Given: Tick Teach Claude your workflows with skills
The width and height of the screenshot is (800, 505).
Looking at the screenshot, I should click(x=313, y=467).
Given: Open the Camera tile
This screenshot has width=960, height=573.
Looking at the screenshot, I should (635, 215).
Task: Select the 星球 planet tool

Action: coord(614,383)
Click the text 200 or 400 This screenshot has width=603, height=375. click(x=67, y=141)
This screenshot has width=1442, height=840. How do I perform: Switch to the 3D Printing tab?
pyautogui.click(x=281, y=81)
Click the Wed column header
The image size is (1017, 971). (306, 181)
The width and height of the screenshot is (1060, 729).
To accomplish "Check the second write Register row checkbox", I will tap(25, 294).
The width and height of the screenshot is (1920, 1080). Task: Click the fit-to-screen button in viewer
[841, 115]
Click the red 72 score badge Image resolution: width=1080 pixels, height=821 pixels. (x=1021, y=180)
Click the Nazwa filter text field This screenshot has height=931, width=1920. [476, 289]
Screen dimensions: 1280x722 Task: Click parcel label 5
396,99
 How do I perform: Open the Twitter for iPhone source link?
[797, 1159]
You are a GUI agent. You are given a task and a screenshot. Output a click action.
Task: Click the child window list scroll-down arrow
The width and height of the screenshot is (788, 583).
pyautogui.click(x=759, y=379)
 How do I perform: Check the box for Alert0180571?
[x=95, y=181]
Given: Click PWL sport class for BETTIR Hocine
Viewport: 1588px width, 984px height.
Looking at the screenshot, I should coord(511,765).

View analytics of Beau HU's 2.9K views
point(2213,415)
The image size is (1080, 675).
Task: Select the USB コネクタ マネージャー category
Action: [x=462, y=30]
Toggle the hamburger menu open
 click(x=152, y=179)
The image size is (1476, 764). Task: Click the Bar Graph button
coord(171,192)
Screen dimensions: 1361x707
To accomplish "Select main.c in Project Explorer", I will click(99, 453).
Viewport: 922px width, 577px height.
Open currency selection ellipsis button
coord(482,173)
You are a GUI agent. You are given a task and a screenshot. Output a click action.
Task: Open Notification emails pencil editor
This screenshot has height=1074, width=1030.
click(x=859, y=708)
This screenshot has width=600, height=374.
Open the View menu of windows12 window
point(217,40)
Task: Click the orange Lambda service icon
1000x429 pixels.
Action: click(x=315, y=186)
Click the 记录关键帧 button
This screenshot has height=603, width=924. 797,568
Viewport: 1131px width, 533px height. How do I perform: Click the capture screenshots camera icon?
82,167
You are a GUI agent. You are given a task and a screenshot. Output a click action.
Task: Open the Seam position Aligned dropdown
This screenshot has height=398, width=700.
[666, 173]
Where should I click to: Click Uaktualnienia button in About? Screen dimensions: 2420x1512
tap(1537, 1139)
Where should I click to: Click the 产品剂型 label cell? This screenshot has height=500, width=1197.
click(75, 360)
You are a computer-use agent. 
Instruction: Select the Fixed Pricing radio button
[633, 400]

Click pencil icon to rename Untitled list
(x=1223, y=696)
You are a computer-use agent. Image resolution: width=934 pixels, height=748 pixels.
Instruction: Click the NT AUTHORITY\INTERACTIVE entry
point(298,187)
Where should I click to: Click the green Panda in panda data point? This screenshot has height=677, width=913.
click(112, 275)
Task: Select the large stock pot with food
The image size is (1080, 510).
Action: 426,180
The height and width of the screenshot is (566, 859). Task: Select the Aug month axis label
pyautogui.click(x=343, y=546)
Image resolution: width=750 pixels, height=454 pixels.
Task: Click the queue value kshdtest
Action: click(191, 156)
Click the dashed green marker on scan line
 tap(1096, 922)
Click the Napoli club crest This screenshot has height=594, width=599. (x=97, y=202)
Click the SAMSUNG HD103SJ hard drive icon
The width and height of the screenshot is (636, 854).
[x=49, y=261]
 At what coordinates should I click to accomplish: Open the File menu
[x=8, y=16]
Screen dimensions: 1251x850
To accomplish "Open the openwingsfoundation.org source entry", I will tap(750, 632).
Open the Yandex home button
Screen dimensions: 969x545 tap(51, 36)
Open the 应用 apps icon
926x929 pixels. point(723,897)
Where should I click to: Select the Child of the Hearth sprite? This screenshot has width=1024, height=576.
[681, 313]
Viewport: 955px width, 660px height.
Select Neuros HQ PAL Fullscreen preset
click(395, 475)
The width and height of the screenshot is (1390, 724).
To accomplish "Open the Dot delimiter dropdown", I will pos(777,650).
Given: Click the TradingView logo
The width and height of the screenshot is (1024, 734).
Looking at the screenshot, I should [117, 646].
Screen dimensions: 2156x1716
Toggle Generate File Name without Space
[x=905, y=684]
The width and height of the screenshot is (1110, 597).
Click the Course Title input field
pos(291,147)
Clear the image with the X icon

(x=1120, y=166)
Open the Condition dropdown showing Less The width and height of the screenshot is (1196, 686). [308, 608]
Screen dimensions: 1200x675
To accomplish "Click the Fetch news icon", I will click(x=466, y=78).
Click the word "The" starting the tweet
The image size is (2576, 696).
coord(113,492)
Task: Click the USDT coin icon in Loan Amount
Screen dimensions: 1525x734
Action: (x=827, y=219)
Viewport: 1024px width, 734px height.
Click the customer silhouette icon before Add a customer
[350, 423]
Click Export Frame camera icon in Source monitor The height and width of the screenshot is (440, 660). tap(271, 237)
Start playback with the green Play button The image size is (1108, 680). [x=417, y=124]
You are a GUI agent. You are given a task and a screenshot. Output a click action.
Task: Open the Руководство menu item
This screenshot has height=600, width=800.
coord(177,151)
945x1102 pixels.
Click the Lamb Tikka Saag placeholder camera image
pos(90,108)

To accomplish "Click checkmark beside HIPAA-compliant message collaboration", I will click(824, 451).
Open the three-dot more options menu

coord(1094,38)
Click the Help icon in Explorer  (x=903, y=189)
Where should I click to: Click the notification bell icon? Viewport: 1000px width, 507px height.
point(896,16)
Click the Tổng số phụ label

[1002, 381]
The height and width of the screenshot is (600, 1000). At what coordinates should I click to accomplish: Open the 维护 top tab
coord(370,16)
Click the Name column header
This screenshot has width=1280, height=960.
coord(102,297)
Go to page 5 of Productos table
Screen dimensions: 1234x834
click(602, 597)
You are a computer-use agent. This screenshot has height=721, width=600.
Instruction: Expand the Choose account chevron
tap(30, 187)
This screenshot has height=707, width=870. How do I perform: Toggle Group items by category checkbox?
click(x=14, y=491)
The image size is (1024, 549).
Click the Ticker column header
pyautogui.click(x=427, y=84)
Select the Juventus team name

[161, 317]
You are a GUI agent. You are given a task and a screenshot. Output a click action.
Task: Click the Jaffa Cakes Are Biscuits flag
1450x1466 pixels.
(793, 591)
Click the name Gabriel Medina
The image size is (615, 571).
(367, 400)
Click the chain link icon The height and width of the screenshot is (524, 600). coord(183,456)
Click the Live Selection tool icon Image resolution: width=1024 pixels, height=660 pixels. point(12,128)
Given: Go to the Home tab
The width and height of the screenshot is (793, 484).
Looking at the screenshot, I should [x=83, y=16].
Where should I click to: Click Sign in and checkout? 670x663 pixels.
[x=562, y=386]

- [ACTIVITY]:
Repeat each line of the data exactly, missing none.

- [WRITTEN RESPONSE]:
Given: Tick Teach Claude your workflows with skills
The width and height of the screenshot is (800, 505).
Looking at the screenshot, I should click(x=313, y=467).
Given: Open the Camera tile
This screenshot has width=960, height=573.
Looking at the screenshot, I should (635, 215).
Task: Select the 星球 planet tool

Action: coord(614,383)
Click the text 200 or 400 This screenshot has width=603, height=375. click(x=67, y=141)
This screenshot has width=1442, height=840. How do I perform: Switch to the 3D Printing tab?
pyautogui.click(x=281, y=81)
Click the Wed column header
The image size is (1017, 971). (306, 181)
The width and height of the screenshot is (1060, 729).
To accomplish "Check the second write Register row checkbox", I will tap(25, 294).
The width and height of the screenshot is (1920, 1080). Task: Click the fit-to-screen button in viewer
[841, 115]
Click the red 72 score badge Image resolution: width=1080 pixels, height=821 pixels. (x=1021, y=180)
Click the Nazwa filter text field This screenshot has height=931, width=1920. [476, 289]
Screen dimensions: 1280x722 Task: Click parcel label 5
396,99
 How do I perform: Open the Twitter for iPhone source link?
[797, 1159]
You are a GUI agent. You are given a task and a screenshot. Output a click action.
Task: Click the child window list scroll-down arrow
The width and height of the screenshot is (788, 583).
pyautogui.click(x=759, y=379)
 How do I perform: Check the box for Alert0180571?
[x=95, y=181]
Given: Click PWL sport class for BETTIR Hocine
Viewport: 1588px width, 984px height.
Looking at the screenshot, I should coord(511,765).

View analytics of Beau HU's 2.9K views
point(2213,415)
The image size is (1080, 675).
Task: Select the USB コネクタ マネージャー category
Action: [x=462, y=30]
Toggle the hamburger menu open
 click(x=152, y=179)
The image size is (1476, 764). Task: Click the Bar Graph button
coord(171,192)
Screen dimensions: 1361x707
To accomplish "Select main.c in Project Explorer", I will click(99, 453).
Viewport: 922px width, 577px height.
Open currency selection ellipsis button
coord(482,173)
You are a GUI agent. You are given a task and a screenshot. Output a click action.
Task: Open Notification emails pencil editor
This screenshot has height=1074, width=1030.
click(x=859, y=708)
This screenshot has width=600, height=374.
Open the View menu of windows12 window
point(217,40)
Task: Click the orange Lambda service icon
1000x429 pixels.
Action: click(x=315, y=186)
Click the 记录关键帧 button
This screenshot has height=603, width=924. 797,568
Viewport: 1131px width, 533px height. How do I perform: Click the capture screenshots camera icon?
82,167
You are a GUI agent. You are given a task and a screenshot. Output a click action.
Task: Open the Seam position Aligned dropdown
This screenshot has height=398, width=700.
[666, 173]
Where should I click to: Click Uaktualnienia button in About? Screen dimensions: 2420x1512
tap(1537, 1139)
Where should I click to: Click the 产品剂型 label cell? This screenshot has height=500, width=1197.
click(75, 360)
You are a computer-use agent. 
Instruction: Select the Fixed Pricing radio button
[633, 400]

Click pencil icon to rename Untitled list
(x=1223, y=696)
You are a computer-use agent. Image resolution: width=934 pixels, height=748 pixels.
Instruction: Click the NT AUTHORITY\INTERACTIVE entry
point(298,187)
Where should I click to: Click the green Panda in panda data point? This screenshot has height=677, width=913.
click(112, 275)
Task: Select the large stock pot with food
The image size is (1080, 510).
Action: 426,180
The height and width of the screenshot is (566, 859). Task: Select the Aug month axis label
pyautogui.click(x=343, y=546)
Image resolution: width=750 pixels, height=454 pixels.
Task: Click the queue value kshdtest
Action: click(191, 156)
Click the dashed green marker on scan line
 tap(1096, 922)
Click the Napoli club crest This screenshot has height=594, width=599. (x=97, y=202)
Click the SAMSUNG HD103SJ hard drive icon
The width and height of the screenshot is (636, 854).
[x=49, y=261]
 At what coordinates should I click to accomplish: Open the File menu
[x=8, y=16]
Screen dimensions: 1251x850
To accomplish "Open the openwingsfoundation.org source entry", I will tap(750, 632).
Open the Yandex home button
Screen dimensions: 969x545 tap(51, 36)
Open the 应用 apps icon
926x929 pixels. point(723,897)
Where should I click to: Select the Child of the Hearth sprite? This screenshot has width=1024, height=576.
[681, 313]
Viewport: 955px width, 660px height.
Select Neuros HQ PAL Fullscreen preset
click(395, 475)
The width and height of the screenshot is (1390, 724).
To accomplish "Open the Dot delimiter dropdown", I will pos(777,650).
Given: Click the TradingView logo
The width and height of the screenshot is (1024, 734).
Looking at the screenshot, I should [117, 646].
Screen dimensions: 2156x1716
Toggle Generate File Name without Space
[x=905, y=684]
The width and height of the screenshot is (1110, 597).
Click the Course Title input field
pos(291,147)
Clear the image with the X icon

(x=1120, y=166)
Open the Condition dropdown showing Less The width and height of the screenshot is (1196, 686). [308, 608]
Screen dimensions: 1200x675
To accomplish "Click the Fetch news icon", I will click(x=466, y=78).
Click the word "The" starting the tweet
The image size is (2576, 696).
coord(113,492)
Task: Click the USDT coin icon in Loan Amount
Screen dimensions: 1525x734
Action: (x=827, y=219)
Viewport: 1024px width, 734px height.
Click the customer silhouette icon before Add a customer
[350, 423]
Click Export Frame camera icon in Source monitor The height and width of the screenshot is (440, 660). tap(271, 237)
Start playback with the green Play button The image size is (1108, 680). [x=417, y=124]
You are a GUI agent. You are given a task and a screenshot. Output a click action.
Task: Open the Руководство menu item
This screenshot has height=600, width=800.
coord(177,151)
945x1102 pixels.
Click the Lamb Tikka Saag placeholder camera image
pos(90,108)

To accomplish "Click checkmark beside HIPAA-compliant message collaboration", I will click(824, 451).
Open the three-dot more options menu

coord(1094,38)
Click the Help icon in Explorer  (x=903, y=189)
Where should I click to: Click the notification bell icon? Viewport: 1000px width, 507px height.
point(896,16)
Click the Tổng số phụ label

[1002, 381]
The height and width of the screenshot is (600, 1000). At what coordinates should I click to accomplish: Open the 维护 top tab
coord(370,16)
Click the Name column header
This screenshot has width=1280, height=960.
coord(102,297)
Go to page 5 of Productos table
Screen dimensions: 1234x834
click(602, 597)
You are a computer-use agent. This screenshot has height=721, width=600.
Instruction: Expand the Choose account chevron
tap(30, 187)
This screenshot has height=707, width=870. How do I perform: Toggle Group items by category checkbox?
click(x=14, y=491)
The image size is (1024, 549).
Click the Ticker column header
pyautogui.click(x=427, y=84)
Select the Juventus team name

[161, 317]
You are a GUI agent. You are given a task and a screenshot. Output a click action.
Task: Click the Jaffa Cakes Are Biscuits flag
1450x1466 pixels.
(793, 591)
Click the name Gabriel Medina
The image size is (615, 571).
(367, 400)
Click the chain link icon The height and width of the screenshot is (524, 600). coord(183,456)
Click the Live Selection tool icon Image resolution: width=1024 pixels, height=660 pixels. point(12,128)
Given: Go to the Home tab
The width and height of the screenshot is (793, 484).
Looking at the screenshot, I should [x=83, y=16].
Where should I click to: Click Sign in and checkout? 670x663 pixels.
[x=562, y=386]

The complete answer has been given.